EXERCISE PROMPT ▸ The required output is the complete data, repeated without alteration.

SOURCE RECORDS ▸
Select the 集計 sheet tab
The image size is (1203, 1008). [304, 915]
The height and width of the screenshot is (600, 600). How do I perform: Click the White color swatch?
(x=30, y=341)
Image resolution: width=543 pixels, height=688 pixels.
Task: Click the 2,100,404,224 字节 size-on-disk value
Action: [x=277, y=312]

RESPONSE TO THIS TASK ▸
Select the 集計 sheet tab
The image size is (1203, 1008). [304, 915]
The height and width of the screenshot is (600, 600). How do I perform: Click the White color swatch?
(x=30, y=341)
Image resolution: width=543 pixels, height=688 pixels.
Task: Click the 2,100,404,224 字节 size-on-disk value
Action: [x=277, y=312]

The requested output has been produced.